─── SOURCE RECORDS
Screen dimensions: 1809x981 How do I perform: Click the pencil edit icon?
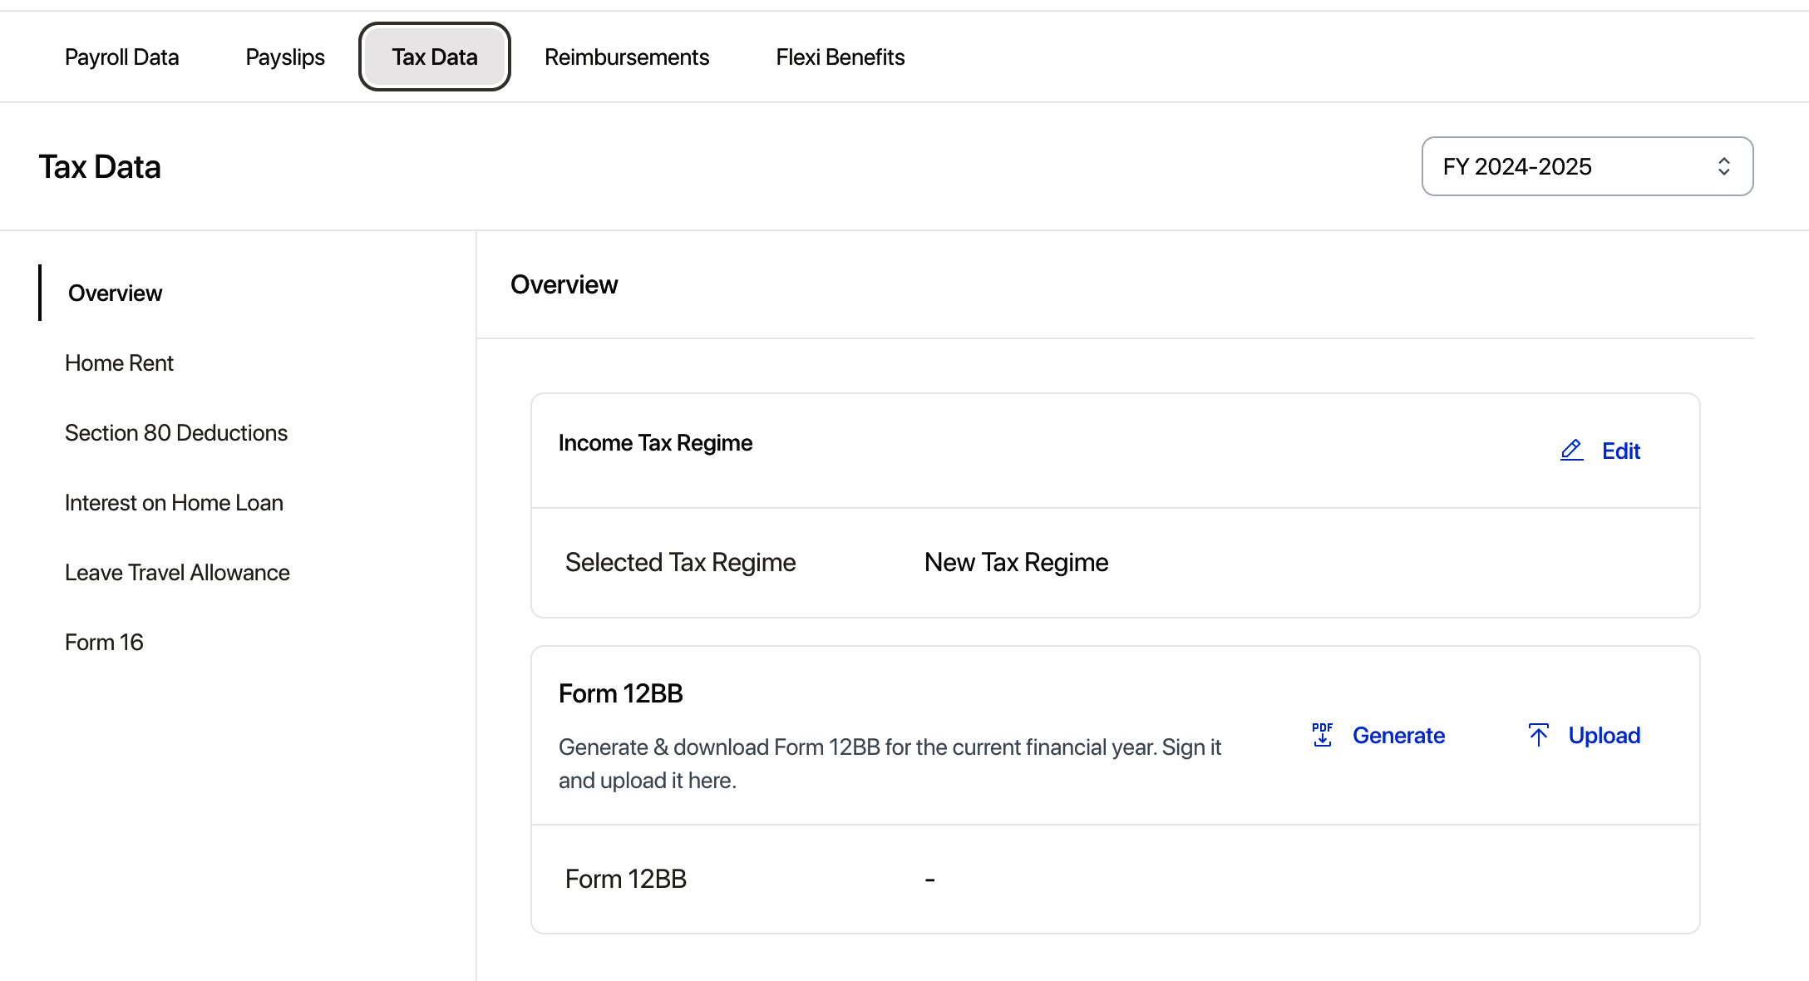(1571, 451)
──────
─── SOURCE RECORDS
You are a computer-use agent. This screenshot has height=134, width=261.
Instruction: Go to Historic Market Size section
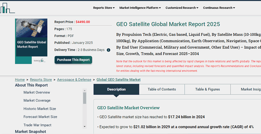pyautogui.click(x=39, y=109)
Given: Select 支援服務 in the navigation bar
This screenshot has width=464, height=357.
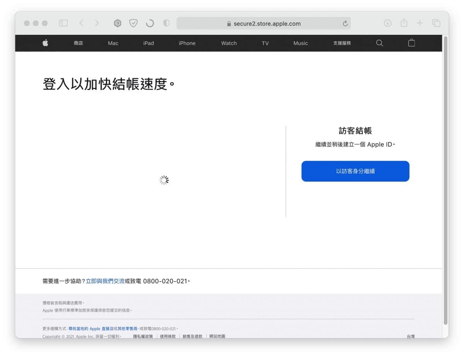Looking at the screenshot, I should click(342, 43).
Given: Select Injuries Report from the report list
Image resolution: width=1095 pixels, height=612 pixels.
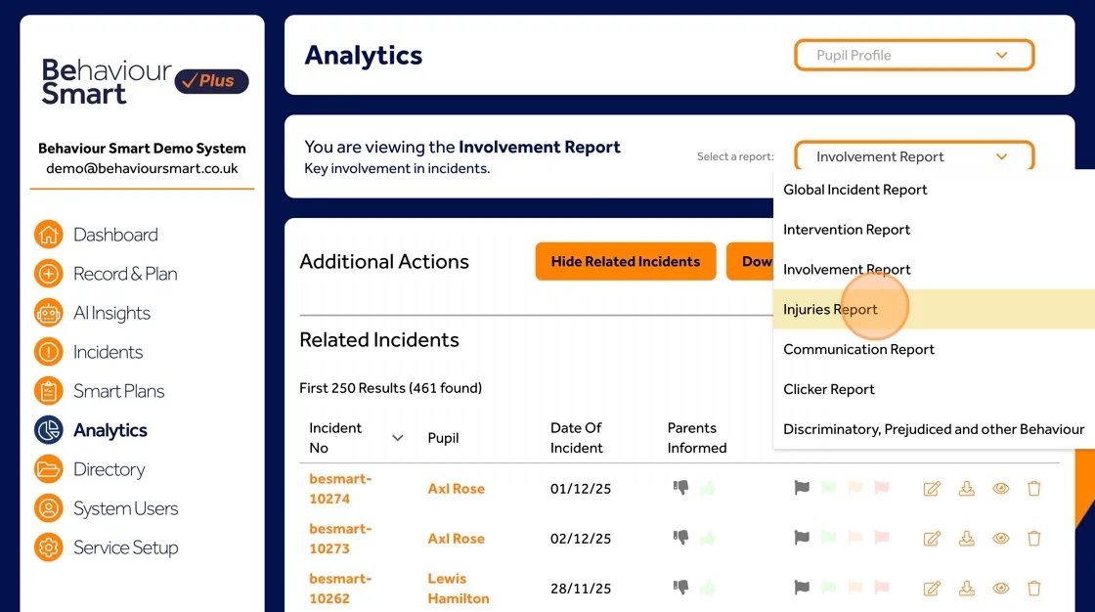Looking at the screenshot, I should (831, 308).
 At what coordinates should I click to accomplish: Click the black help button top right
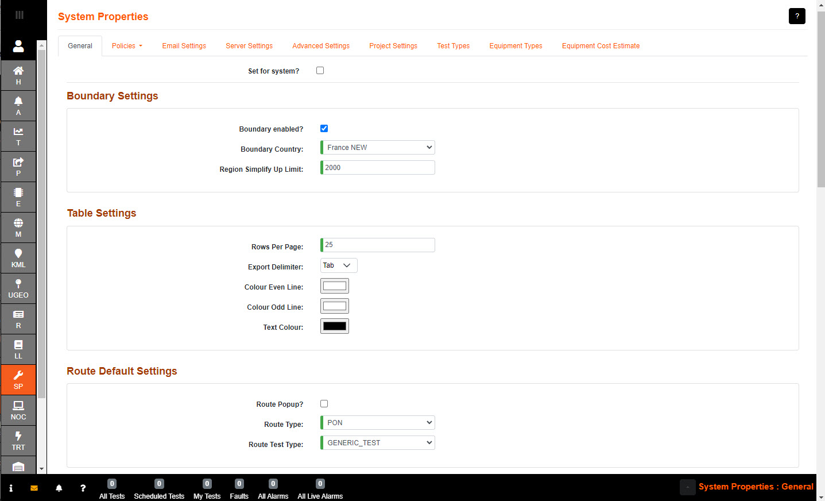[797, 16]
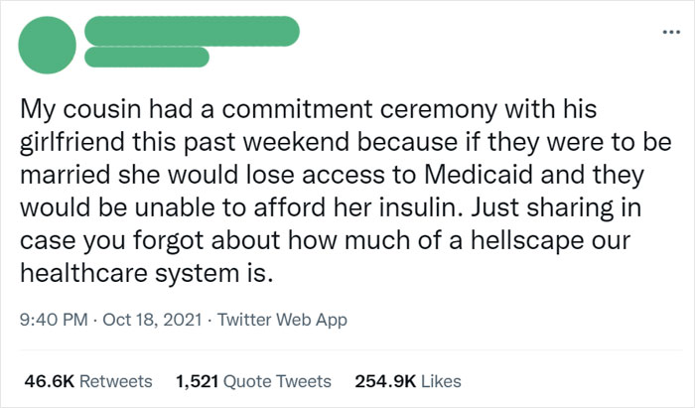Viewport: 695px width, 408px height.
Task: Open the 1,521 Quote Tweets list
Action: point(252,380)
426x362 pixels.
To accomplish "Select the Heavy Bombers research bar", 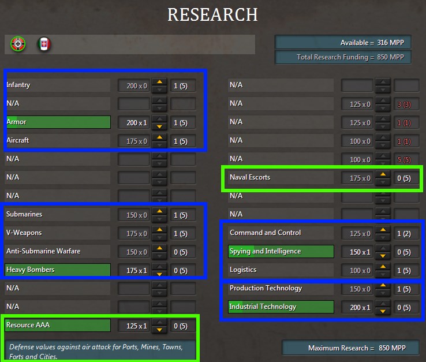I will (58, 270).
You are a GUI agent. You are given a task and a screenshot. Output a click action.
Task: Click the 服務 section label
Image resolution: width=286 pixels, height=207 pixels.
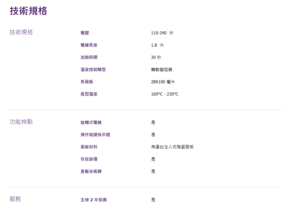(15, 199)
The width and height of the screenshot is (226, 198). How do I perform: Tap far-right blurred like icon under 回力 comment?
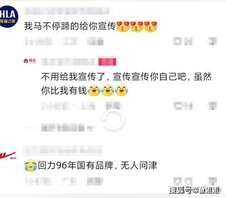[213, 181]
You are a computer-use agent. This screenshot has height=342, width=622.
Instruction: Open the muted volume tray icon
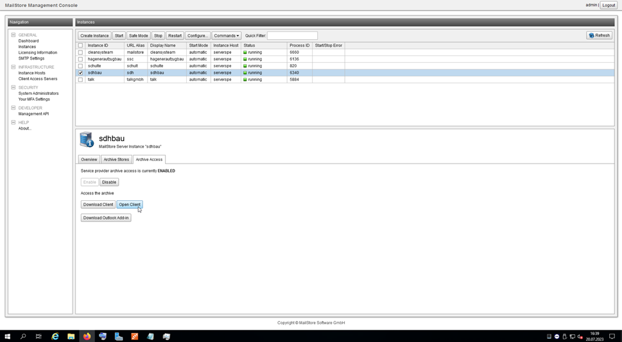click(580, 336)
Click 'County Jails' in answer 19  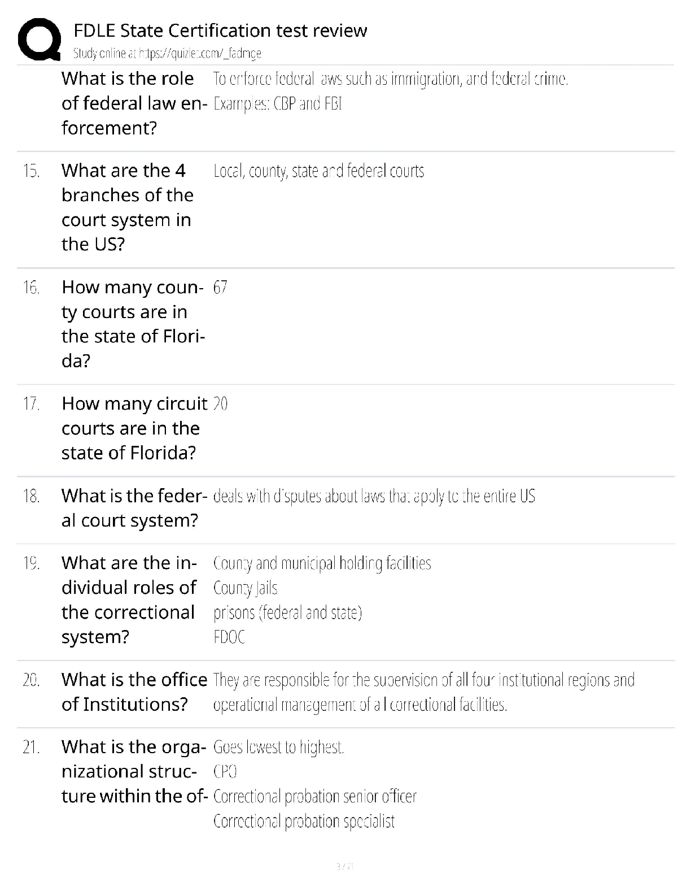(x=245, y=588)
──────
PROBLEM TO SOLVE: Find the lines that mention "computer" in the entries and show them.

SOLUTION TO THIS PROBLEM:
You are a computer-use agent. This screenshot has height=134, width=261.
You are a computer-use agent. This screenshot has height=342, width=622.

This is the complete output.